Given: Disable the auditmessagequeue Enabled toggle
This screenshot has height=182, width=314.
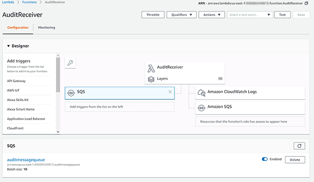Looking at the screenshot, I should [x=265, y=159].
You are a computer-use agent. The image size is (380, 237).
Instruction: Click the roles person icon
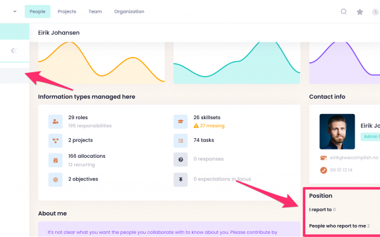pyautogui.click(x=56, y=122)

Direction: Copy the rows word for word, starting with the line that contains "You are a computer-use" and going on through the last row. Leave the pictures out of your copy.

Full response:
You are a computer-use agent. The image size is (380, 237).
Instruction: Click the roles person icon
pyautogui.click(x=56, y=122)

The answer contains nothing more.